Here is a listing of how much is in money market funds for the last 20 weeks–lots of potential ‘dry powder’–$5.6 trillion is significant.
![](https://innovativeincomeinvestor.com/wp-content/uploads/2023/07/image-16.png)
The 10 year treasury yield tumbled hard last week–closing at 3.82% which was 23 basis points below the yield from the previous Friday. Lower than expected consumer and producer prices opened the door to a bond rally.
![](https://innovativeincomeinvestor.com/wp-content/uploads/2023/07/image-12.png)
![](https://innovativeincomeinvestor.com/wp-content/uploads/2023/07/image-13.png)
This week we have lots of housing related economic news shown below. None of the economic news on the week is what I would call ‘market moving’, but with the FOMC getting together next Tuesday everything has some level of meaning relative to interest rate decisions.
![](https://innovativeincomeinvestor.com/wp-content/uploads/2023/07/image-14.png)
The Federal Reserve balance sheet fell by a measly 2 billion—just a pause because of runoff timing.

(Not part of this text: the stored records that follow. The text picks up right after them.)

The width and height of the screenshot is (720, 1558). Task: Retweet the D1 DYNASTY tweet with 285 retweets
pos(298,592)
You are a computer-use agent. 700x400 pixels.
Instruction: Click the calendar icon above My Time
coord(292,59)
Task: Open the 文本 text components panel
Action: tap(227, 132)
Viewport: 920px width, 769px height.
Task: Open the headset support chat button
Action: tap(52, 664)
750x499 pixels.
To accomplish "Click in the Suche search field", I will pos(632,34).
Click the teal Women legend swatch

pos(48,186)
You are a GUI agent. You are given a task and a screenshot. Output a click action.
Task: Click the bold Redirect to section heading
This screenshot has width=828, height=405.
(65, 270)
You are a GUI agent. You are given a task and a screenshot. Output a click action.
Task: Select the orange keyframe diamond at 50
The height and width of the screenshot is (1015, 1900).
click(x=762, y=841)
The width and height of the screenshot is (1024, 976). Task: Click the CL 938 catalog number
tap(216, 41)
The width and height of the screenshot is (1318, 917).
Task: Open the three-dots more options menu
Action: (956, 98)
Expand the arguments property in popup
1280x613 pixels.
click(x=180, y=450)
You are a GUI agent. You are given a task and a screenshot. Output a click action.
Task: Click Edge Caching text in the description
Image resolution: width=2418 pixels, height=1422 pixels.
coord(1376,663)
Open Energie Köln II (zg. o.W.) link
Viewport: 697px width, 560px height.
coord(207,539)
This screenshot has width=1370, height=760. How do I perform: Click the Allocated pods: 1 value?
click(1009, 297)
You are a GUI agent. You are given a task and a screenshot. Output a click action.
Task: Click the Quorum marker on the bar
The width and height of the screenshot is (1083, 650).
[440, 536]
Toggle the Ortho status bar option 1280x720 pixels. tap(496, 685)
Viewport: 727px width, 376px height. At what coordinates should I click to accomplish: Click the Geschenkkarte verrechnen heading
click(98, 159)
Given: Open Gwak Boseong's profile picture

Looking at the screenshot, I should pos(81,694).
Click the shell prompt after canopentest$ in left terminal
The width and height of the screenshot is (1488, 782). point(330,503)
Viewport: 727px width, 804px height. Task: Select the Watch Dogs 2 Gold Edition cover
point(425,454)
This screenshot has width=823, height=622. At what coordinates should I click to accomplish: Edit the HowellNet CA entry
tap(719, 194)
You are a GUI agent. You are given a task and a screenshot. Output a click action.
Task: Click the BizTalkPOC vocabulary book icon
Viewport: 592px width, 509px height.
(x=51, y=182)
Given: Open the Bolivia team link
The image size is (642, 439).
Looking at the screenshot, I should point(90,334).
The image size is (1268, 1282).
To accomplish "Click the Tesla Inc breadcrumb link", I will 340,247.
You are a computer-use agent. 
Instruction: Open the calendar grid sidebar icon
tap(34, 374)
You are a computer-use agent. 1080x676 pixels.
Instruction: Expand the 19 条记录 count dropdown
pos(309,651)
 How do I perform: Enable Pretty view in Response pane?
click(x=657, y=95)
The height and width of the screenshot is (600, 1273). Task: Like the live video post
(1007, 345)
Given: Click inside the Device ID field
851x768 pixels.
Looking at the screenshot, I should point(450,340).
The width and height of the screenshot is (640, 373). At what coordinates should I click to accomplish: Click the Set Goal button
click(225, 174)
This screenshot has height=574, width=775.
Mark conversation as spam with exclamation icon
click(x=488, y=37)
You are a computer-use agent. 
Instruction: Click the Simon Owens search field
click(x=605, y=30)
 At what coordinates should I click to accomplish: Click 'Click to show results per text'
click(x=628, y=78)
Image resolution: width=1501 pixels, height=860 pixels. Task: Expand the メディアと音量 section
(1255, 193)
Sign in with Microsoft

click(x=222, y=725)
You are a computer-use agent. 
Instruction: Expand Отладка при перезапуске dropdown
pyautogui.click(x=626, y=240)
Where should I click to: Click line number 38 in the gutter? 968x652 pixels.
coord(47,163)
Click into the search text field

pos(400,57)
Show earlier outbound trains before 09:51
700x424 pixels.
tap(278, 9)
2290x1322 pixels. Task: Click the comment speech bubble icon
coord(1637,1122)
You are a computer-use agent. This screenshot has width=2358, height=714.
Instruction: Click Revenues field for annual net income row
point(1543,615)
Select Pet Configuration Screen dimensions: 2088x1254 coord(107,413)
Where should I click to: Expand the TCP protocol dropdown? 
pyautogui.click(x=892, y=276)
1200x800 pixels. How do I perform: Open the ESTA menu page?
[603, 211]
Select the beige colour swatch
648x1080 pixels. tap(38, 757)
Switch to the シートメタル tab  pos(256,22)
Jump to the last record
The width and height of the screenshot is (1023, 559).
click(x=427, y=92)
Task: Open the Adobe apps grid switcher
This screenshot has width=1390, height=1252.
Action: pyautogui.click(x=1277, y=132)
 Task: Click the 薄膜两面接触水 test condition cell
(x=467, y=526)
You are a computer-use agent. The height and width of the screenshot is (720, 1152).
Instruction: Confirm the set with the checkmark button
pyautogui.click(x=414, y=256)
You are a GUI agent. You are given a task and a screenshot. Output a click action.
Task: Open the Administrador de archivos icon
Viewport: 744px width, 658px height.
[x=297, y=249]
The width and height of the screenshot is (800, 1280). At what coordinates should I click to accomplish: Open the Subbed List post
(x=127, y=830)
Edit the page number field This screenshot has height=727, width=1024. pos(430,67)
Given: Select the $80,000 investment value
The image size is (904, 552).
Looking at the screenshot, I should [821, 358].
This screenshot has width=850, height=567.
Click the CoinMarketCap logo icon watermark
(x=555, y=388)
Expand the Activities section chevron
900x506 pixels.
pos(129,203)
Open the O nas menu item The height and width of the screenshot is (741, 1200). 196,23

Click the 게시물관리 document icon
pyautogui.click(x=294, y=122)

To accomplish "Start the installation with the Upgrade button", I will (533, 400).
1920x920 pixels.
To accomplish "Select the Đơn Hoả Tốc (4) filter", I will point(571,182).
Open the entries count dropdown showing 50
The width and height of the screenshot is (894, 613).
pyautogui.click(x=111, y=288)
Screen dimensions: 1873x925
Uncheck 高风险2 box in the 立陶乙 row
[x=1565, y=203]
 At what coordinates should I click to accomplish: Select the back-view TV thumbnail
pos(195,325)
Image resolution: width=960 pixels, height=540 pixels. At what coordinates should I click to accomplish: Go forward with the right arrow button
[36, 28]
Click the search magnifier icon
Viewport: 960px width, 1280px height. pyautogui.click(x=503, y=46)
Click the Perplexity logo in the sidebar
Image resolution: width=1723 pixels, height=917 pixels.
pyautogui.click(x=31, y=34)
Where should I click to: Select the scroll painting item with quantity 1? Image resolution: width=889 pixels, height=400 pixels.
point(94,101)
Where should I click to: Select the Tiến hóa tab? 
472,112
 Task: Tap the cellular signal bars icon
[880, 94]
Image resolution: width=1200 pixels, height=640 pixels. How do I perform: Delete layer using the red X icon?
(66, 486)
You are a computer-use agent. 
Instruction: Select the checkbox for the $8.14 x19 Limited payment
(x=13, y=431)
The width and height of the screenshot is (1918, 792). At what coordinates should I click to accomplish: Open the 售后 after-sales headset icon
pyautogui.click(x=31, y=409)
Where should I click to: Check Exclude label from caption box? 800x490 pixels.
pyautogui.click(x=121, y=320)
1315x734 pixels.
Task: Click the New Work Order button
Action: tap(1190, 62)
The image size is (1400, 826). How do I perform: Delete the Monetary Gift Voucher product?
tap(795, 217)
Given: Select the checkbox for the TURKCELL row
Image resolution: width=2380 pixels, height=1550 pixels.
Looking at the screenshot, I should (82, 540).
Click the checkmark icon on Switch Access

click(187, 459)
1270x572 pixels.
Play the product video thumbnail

Last week we got a modest bounce in $25/share preferreds and baby bonds with the average share moving 10 cents higher. Investment grade moved 11 cents higher, banking issues 17 cents higher with CEF preferreds up 3 cents and mREITs up 13 cents and shippers up 11 cents.
![](https://innovativeincomeinvestor.com/wp-content/uploads/2023/07/image-15.png)
Once again we had no new income issues priced last week.
Best estimate from the clever Wall Street prognosticators say October is the month all the $Covid$ liquidity money dries up….Humm..! They keep moving the goal post back a few yards every month?